In its various productions, the play has been called “compelling,” “an exciting flash of history,” and “a real who-done-it, which evokes attention.”

Unfortunately, none of these terms can be used to identify Cesear’s production under the guidance of director Greg Cesear. The show is slow, beyond sluggish. The excitement, the humor, the twists-and-turns are lost in the plodding pace. The matter is not helped by the uncomfortable seating in Kennedy’s Down Under, where the play is being staged.

The cast varies from excellent to misguided. Julia Kolibab as Barbara Jackson, who is forced to chose between friendship and forced honor, is excellent. As the stress builds, Kolibab, has a near nervous breakdown before our eyes. Though overly deliberate, Steven Hoffman, is quite good as the husband who puts aside his loyalty to his wife to do his perceived civic duty. Jennifer Mae Hoffman is basically on-target as their teenage daughter.

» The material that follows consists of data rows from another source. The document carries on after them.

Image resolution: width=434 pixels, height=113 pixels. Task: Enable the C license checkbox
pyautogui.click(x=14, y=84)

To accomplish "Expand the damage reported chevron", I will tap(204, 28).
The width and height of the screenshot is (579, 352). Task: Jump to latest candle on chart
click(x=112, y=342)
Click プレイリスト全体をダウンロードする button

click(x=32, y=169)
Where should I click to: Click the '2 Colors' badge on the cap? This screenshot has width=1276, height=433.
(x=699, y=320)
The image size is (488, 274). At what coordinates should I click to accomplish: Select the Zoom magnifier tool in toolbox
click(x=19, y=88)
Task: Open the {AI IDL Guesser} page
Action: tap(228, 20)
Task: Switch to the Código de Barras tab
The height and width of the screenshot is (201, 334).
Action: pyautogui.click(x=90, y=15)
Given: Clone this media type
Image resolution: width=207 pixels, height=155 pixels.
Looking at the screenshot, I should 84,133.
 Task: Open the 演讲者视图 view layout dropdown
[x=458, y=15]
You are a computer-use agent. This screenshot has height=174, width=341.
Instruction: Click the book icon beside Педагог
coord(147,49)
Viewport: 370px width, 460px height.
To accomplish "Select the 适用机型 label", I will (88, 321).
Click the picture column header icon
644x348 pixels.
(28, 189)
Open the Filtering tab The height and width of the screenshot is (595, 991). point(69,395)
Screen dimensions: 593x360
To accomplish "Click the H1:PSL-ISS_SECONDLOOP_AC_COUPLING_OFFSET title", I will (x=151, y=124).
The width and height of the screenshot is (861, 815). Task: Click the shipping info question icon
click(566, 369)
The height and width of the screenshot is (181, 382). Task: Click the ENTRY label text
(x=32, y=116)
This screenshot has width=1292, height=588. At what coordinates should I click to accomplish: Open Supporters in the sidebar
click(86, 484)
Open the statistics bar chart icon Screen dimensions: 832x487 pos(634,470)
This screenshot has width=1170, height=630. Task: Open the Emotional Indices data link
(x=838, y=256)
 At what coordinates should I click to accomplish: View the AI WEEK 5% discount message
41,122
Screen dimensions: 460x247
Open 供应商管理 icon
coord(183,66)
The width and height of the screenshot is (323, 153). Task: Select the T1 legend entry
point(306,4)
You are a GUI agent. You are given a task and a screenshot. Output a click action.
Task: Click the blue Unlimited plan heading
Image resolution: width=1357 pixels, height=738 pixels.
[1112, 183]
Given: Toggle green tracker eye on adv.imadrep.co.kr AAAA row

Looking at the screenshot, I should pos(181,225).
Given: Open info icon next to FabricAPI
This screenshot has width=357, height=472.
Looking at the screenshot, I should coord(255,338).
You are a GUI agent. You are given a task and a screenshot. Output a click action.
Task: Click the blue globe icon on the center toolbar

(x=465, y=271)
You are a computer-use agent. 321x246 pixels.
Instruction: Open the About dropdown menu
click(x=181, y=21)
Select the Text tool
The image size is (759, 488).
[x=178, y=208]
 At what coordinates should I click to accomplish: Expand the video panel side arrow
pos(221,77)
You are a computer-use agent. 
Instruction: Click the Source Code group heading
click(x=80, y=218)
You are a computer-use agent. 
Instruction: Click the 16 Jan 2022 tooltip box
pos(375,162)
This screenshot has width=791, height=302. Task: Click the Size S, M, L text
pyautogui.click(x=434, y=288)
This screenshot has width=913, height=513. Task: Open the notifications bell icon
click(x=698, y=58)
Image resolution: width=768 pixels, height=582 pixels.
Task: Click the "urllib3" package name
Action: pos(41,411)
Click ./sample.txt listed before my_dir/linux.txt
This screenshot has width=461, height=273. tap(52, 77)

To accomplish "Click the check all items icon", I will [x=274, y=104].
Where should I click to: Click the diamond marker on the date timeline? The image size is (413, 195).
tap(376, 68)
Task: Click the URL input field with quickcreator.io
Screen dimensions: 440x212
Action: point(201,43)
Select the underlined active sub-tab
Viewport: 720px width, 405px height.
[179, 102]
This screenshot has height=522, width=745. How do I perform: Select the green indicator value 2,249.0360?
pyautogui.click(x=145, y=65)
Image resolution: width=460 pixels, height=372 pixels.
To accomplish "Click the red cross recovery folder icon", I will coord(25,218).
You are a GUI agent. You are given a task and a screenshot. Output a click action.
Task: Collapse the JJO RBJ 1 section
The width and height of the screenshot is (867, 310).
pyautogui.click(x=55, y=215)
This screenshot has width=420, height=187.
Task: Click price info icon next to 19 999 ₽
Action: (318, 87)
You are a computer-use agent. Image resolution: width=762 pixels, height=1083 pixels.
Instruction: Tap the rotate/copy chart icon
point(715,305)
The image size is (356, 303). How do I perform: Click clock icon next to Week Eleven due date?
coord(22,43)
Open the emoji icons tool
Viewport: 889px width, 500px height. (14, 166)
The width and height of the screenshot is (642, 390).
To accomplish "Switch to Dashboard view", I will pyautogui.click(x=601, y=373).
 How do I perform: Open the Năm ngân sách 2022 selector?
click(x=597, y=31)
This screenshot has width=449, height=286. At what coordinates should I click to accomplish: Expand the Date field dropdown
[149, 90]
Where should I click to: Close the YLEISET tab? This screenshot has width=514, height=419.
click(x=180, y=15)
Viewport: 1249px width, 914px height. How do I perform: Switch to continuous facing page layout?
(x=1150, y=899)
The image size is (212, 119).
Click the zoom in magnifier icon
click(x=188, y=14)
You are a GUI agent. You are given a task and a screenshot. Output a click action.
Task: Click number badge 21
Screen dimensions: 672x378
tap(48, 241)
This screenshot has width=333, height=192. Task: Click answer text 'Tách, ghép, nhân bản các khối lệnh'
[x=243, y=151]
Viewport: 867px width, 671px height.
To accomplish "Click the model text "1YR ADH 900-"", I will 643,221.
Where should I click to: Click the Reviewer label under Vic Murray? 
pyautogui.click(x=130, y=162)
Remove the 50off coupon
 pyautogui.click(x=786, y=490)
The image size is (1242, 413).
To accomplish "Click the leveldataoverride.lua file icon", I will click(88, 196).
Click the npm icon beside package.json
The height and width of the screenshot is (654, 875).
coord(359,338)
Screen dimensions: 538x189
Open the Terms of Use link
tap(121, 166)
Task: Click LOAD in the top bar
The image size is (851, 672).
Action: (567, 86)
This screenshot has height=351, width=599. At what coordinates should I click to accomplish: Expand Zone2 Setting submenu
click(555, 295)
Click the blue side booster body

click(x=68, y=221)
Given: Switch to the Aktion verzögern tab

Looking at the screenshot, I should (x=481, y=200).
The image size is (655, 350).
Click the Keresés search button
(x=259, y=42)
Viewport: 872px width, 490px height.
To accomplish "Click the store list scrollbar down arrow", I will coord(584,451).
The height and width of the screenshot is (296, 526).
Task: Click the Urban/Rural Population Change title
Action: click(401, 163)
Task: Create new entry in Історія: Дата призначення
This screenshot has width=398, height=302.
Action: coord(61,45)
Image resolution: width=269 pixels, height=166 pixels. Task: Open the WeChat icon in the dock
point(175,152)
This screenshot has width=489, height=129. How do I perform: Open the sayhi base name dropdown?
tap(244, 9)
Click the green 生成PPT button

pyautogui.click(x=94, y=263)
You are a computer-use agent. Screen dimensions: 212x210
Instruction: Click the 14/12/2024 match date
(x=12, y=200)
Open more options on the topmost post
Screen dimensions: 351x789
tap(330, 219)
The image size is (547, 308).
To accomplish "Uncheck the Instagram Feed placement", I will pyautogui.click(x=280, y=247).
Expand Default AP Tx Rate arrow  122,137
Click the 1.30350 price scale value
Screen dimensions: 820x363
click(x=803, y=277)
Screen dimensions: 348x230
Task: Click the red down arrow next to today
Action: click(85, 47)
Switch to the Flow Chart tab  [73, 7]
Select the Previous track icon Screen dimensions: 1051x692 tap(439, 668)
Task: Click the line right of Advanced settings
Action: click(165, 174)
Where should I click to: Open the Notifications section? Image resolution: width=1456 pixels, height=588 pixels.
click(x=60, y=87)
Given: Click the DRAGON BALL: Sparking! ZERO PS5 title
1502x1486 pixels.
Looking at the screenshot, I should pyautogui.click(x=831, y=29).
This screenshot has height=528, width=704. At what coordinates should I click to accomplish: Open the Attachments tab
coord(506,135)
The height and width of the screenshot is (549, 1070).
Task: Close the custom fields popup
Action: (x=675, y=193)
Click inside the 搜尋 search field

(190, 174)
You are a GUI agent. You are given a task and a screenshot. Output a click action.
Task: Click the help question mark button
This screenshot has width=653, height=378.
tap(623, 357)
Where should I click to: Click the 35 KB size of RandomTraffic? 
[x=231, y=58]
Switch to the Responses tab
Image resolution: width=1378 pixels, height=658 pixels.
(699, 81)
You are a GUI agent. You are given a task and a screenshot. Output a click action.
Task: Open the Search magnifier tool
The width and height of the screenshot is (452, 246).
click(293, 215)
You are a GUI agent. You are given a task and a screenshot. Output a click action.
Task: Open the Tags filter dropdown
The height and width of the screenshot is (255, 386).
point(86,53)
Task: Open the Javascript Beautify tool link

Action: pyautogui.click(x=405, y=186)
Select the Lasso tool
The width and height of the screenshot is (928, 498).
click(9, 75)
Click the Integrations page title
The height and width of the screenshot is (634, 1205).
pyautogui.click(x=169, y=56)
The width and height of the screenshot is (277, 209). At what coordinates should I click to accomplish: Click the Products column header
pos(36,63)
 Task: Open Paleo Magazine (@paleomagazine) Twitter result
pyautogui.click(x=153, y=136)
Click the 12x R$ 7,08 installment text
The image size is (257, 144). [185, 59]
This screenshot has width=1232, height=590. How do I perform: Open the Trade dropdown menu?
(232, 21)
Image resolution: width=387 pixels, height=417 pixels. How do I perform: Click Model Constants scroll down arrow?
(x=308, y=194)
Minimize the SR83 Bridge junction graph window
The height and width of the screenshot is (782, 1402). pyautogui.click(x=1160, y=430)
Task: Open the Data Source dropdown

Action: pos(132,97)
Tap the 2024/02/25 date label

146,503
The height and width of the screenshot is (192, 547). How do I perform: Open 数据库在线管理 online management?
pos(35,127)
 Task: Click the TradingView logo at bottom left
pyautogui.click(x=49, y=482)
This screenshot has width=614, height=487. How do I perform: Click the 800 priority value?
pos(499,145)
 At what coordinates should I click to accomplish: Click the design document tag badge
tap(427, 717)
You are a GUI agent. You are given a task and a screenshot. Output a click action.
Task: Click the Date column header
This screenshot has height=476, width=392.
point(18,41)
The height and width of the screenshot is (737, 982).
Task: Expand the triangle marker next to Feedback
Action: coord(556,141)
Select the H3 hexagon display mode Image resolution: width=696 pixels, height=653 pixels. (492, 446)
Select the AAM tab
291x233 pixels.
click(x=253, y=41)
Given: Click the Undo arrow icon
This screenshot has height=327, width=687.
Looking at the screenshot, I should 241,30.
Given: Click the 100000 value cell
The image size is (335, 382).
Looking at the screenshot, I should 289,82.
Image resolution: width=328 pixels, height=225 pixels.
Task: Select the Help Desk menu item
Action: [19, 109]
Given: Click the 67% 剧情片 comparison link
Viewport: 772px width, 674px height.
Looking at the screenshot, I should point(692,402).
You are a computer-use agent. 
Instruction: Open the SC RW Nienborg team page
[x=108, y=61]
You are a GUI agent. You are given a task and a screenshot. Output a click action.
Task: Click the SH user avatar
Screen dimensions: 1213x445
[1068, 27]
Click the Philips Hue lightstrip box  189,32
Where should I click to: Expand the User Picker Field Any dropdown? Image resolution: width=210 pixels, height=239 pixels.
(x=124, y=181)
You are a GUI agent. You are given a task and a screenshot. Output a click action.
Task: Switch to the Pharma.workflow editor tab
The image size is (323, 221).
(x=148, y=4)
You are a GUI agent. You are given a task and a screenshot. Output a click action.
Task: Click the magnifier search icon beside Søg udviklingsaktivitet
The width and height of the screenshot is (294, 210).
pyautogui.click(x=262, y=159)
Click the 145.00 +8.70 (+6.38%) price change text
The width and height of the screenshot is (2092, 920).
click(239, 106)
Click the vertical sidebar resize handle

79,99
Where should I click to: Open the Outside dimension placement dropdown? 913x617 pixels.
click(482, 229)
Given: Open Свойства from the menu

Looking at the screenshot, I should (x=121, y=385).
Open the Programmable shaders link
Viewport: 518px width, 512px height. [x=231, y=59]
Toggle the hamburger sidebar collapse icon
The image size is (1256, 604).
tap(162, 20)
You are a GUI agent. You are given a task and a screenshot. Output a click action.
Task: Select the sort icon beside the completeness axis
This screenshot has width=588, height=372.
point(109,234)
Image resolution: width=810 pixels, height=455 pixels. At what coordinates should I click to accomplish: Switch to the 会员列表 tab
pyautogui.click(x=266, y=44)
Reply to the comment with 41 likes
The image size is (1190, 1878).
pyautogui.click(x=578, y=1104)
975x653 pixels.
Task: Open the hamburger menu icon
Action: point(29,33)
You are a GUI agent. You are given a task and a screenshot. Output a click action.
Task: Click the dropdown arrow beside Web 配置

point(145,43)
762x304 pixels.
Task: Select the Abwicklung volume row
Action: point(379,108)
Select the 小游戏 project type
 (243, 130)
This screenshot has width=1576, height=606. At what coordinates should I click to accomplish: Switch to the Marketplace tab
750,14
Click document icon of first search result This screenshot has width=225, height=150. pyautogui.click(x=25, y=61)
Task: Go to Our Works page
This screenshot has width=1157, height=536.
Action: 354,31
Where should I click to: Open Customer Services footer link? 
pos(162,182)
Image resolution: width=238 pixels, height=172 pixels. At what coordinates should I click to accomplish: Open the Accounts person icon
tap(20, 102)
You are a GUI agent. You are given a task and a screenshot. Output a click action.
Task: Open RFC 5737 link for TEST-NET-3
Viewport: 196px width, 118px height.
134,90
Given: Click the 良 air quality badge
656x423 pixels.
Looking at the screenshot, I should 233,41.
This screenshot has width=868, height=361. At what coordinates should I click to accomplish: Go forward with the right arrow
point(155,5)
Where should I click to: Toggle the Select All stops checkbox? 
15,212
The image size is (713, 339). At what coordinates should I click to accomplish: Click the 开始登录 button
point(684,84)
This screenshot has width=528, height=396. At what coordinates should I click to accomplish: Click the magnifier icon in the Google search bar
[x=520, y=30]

Juliette Regnier, usually one of the area’s more competent actresses, seems lost in the role of the “ditsy” spy Helen. She never settles into a character. If the real Helen couldn’t act any better than Regnier, she would have been found out in an instant. Tom Jessup (Peter Kroger) never makes us believe that the character is a real person.

Paul Floriano, who I always expect to be excellent, disappoints, as he doesn’t ring true as Stewart, the spy chaser. His levels of concentration seemed to leave him at times. In several scenes with Steven Hoffman, there appeared to be line problems.

Capsule judgment: ‘PACK OF LIES’ is an interesting play that gets less than a stellar production at Cesear’s Forum.